Parece que no quiere hablar del tema porque se levanta y vuelve a tomar el trapero, pero yo le insisto:
—¿Y al padrastro de Yesenia? ¿Lo has visto?
—¿A ese desgraciado? Fresco de raja… —dice con seguridad la hija del Yugoslavo.
Deja el trapero a un lado, se acerca a mí y me susurra, como si alguien pudiera escucharnos:
—Dicen que son amantes, que le pone los cuernos a la mamá de ella.

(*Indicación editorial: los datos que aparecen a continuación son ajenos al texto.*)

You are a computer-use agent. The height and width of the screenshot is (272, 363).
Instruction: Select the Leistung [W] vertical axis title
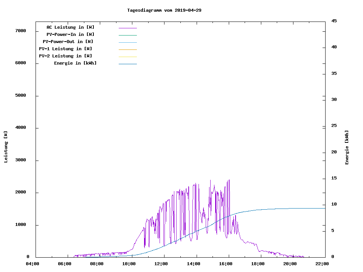click(6, 147)
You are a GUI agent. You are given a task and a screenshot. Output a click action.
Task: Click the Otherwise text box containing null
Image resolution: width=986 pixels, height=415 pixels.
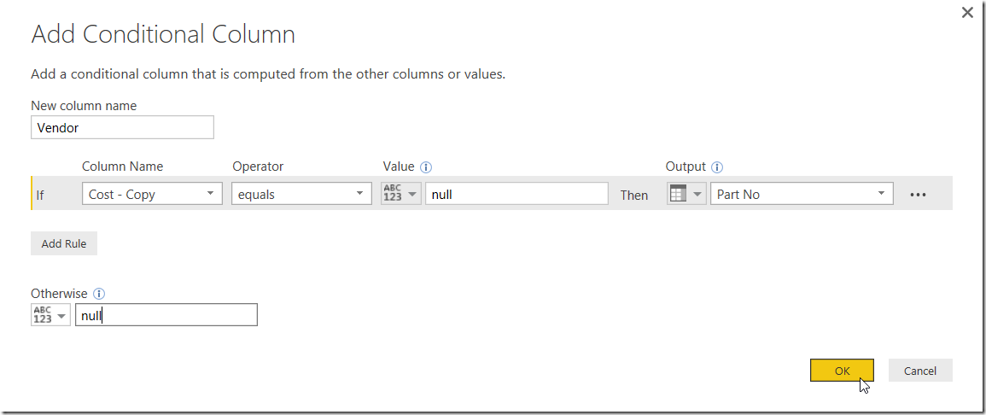tap(166, 315)
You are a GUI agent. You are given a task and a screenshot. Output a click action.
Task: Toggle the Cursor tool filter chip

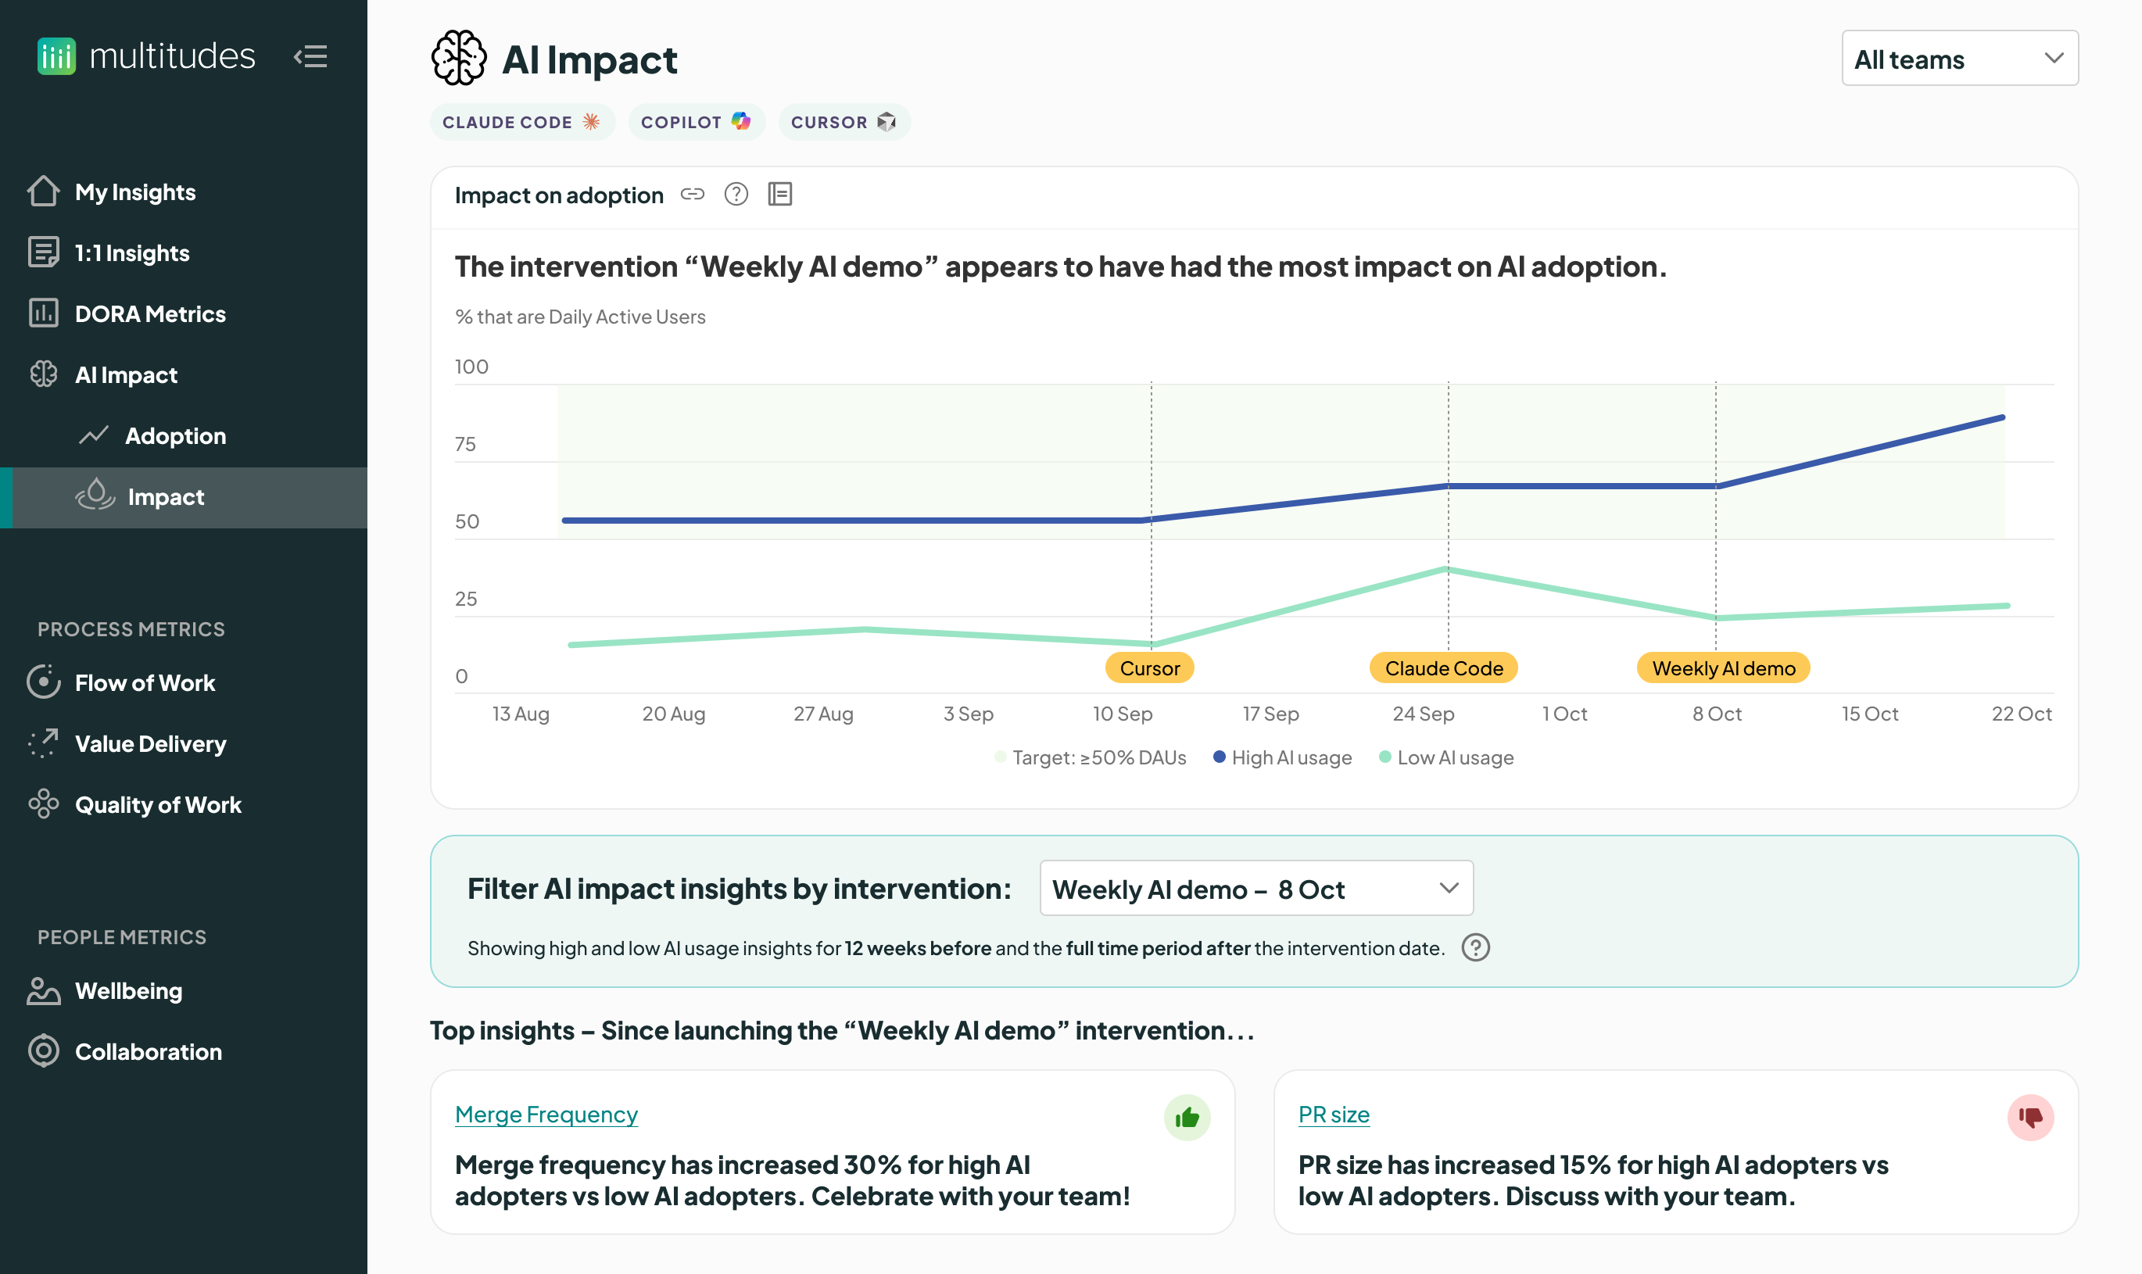(x=844, y=121)
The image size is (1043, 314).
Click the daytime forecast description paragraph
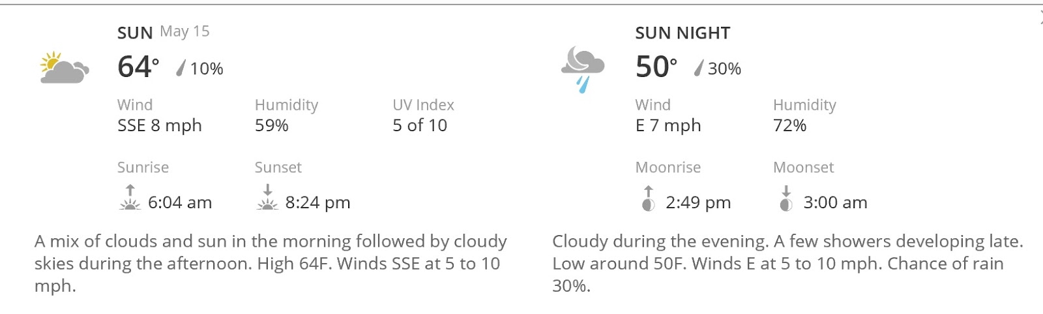tap(271, 264)
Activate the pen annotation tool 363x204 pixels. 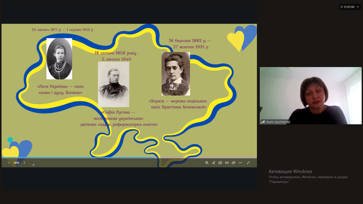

Es increíble cómo cada persona ve las cosas a su modo, desde su esquina. Por ejemplo, la hija del Yugoslavo lo ha hecho desde la puerta de su boliche. Me cuenta que el barrio está cada vez peor, que los drogadictos aparecen en la mañana tirados por la calle, que no sirvió de nada llamar a los tiras (ella no sabe que soy tira) porque no hacen nada y están coludidos con los traficantes, que ahora además esto se llenó de chinos, que por suerte su papá se murió porque él los odiaba, por cochinos, y habla y habla, todo en un tono bajito, como de secreto y, mientras lo hace, se asoma un perro callejero, lanudo, piojoso, blanco con negro, lleno de legañas, ella lo ve, y sigue hablando mientras va a buscar el palo de escoba con el que abrió la cortina metálica, y en eso está cuando me dice que a la Yesenia le gustan los viejos y que debe vivir por aquí cerca porque siempre pasa con el lacho del padrastro, que en cambio al padrastro le gustan las lolitas, que más de alguna vez lo ha visto con niñitas que no tienen ni quince, y sigue hablando y se acerca despacio al perro con el palo de escoba bien agarrado y el pobre quiltro, inocente, sigue husmeando, mete una pata dentro del local y, en ese mismo momento, la hija del Yugoslavo le manda un palo en la cabeza.
—Ahí va —dice, y yo pienso que se refiere al perro que sale corriendo sin decir ni pío, pero no: en la vereda del frente va caminando, rápido, con las manos en los bolsillos y con un pucho humeante colgándole de los labios, ÉL, el viejo de mierda que me agujereó las tripas.